#### [Your assignment]
Every line of the data below is to be retyped exactly.

#### [Data excerpts]
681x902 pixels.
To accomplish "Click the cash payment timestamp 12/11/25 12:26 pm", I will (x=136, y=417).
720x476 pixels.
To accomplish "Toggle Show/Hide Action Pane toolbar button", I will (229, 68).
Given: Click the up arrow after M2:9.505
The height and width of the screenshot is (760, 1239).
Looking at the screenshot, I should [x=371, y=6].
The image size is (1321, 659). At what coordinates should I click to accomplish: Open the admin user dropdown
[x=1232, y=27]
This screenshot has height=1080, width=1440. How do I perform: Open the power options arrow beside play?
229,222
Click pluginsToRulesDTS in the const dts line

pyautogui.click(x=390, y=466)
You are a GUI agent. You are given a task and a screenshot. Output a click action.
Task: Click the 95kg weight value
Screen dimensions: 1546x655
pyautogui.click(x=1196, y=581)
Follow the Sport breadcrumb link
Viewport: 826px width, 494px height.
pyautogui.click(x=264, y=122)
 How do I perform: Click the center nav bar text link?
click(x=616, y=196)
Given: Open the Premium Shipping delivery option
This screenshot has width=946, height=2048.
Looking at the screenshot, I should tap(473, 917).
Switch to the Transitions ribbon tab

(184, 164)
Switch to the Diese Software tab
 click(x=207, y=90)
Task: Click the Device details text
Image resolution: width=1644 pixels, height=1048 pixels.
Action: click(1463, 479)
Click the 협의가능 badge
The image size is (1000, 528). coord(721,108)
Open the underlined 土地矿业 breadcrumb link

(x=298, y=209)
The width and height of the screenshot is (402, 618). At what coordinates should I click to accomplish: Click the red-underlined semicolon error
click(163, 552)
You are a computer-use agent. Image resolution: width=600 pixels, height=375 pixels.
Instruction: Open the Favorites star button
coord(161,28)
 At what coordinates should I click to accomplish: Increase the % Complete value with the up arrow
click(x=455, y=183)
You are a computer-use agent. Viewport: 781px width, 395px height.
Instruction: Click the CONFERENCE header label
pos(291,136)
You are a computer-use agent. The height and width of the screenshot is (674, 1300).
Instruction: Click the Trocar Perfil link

#### [Result below]
681x902 pixels.
To accomplish "Click the cash payment timestamp 12/11/25 12:26 pm", I will (x=136, y=417).
720x476 pixels.
To accomplish "Toggle Show/Hide Action Pane toolbar button", I will (229, 68).
Given: Click the up arrow after M2:9.505
The height and width of the screenshot is (760, 1239).
Looking at the screenshot, I should [x=371, y=6].
The image size is (1321, 659). At what coordinates should I click to accomplish: Open the admin user dropdown
[x=1232, y=27]
This screenshot has height=1080, width=1440. How do I perform: Open the power options arrow beside play?
229,222
Click pluginsToRulesDTS in the const dts line

pyautogui.click(x=390, y=466)
You are a GUI agent. You are given a task and a screenshot. Output a click action.
Task: Click the 95kg weight value
Screen dimensions: 1546x655
pyautogui.click(x=1196, y=581)
Follow the Sport breadcrumb link
Viewport: 826px width, 494px height.
pyautogui.click(x=264, y=122)
 How do I perform: Click the center nav bar text link?
click(x=616, y=196)
Given: Open the Premium Shipping delivery option
This screenshot has width=946, height=2048.
Looking at the screenshot, I should tap(473, 917).
Switch to the Transitions ribbon tab

(184, 164)
Switch to the Diese Software tab
 click(x=207, y=90)
Task: Click the Device details text
Image resolution: width=1644 pixels, height=1048 pixels.
Action: click(1463, 479)
Click the 협의가능 badge
The image size is (1000, 528). coord(721,108)
Open the underlined 土地矿业 breadcrumb link

(x=298, y=209)
The width and height of the screenshot is (402, 618). At what coordinates should I click to accomplish: Click the red-underlined semicolon error
click(163, 552)
You are a computer-use agent. Image resolution: width=600 pixels, height=375 pixels.
Instruction: Open the Favorites star button
coord(161,28)
 At what coordinates should I click to accomplish: Increase the % Complete value with the up arrow
click(x=455, y=183)
You are a computer-use agent. Viewport: 781px width, 395px height.
Instruction: Click the CONFERENCE header label
pos(291,136)
You are a computer-use agent. The height and width of the screenshot is (674, 1300).
Instruction: Click the Trocar Perfil link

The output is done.